**Study material:**
——————

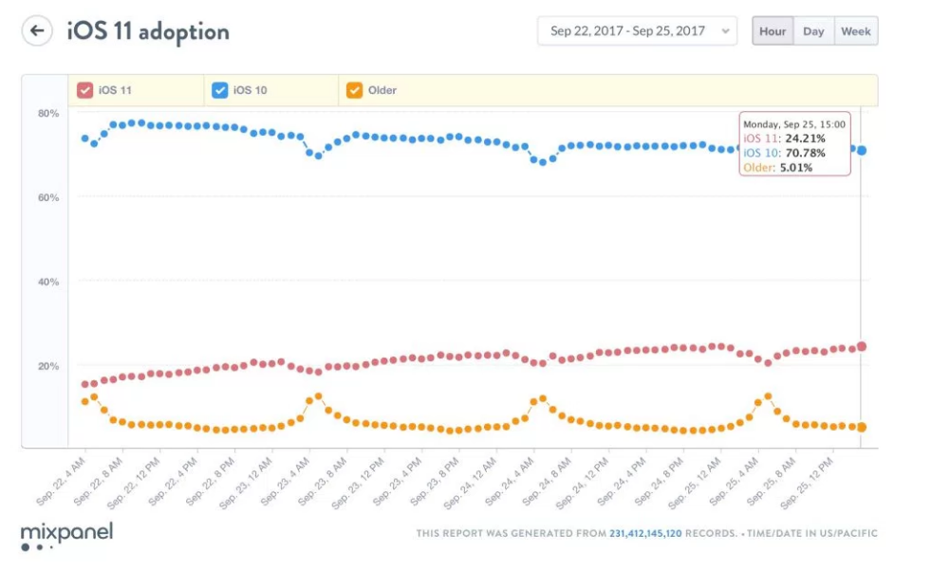Click the Older legend label
This screenshot has width=950, height=570.
pos(382,90)
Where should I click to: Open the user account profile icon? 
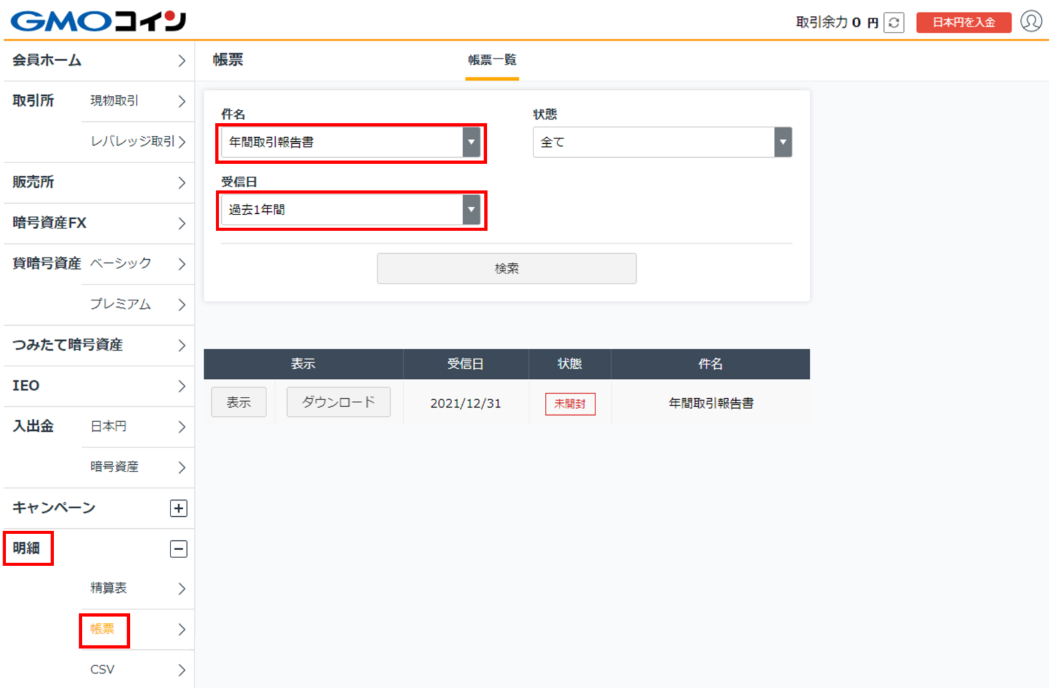[x=1031, y=21]
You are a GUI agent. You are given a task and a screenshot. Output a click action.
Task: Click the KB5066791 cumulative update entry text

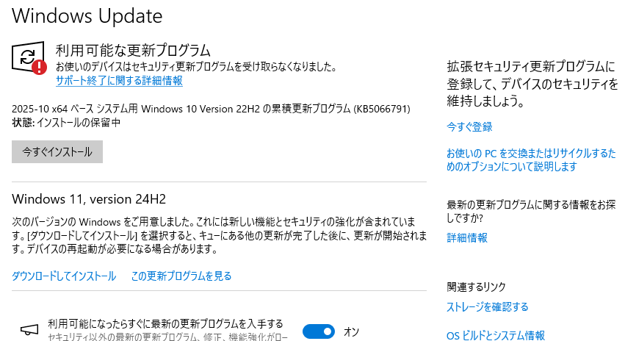pos(211,110)
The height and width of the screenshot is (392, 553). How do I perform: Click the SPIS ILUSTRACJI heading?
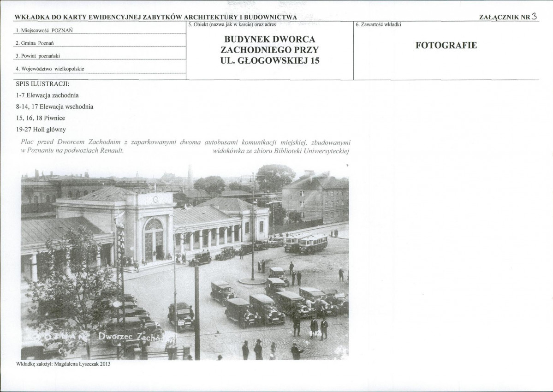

——————

**Instructions for the task:** In your reply, please print exactly the lines from the one with "Where should I" through the final line of the listing above, both included, and no pictures.

**Result of this exercise:**
Where should I click to: Open the user account profile icon? 
[x=1031, y=21]
You are a GUI agent. You are given a task and a screenshot. Output a click action.
Task: Click the KB5066791 cumulative update entry text

pos(211,110)
The height and width of the screenshot is (392, 553). How do I perform: Click the SPIS ILUSTRACJI heading?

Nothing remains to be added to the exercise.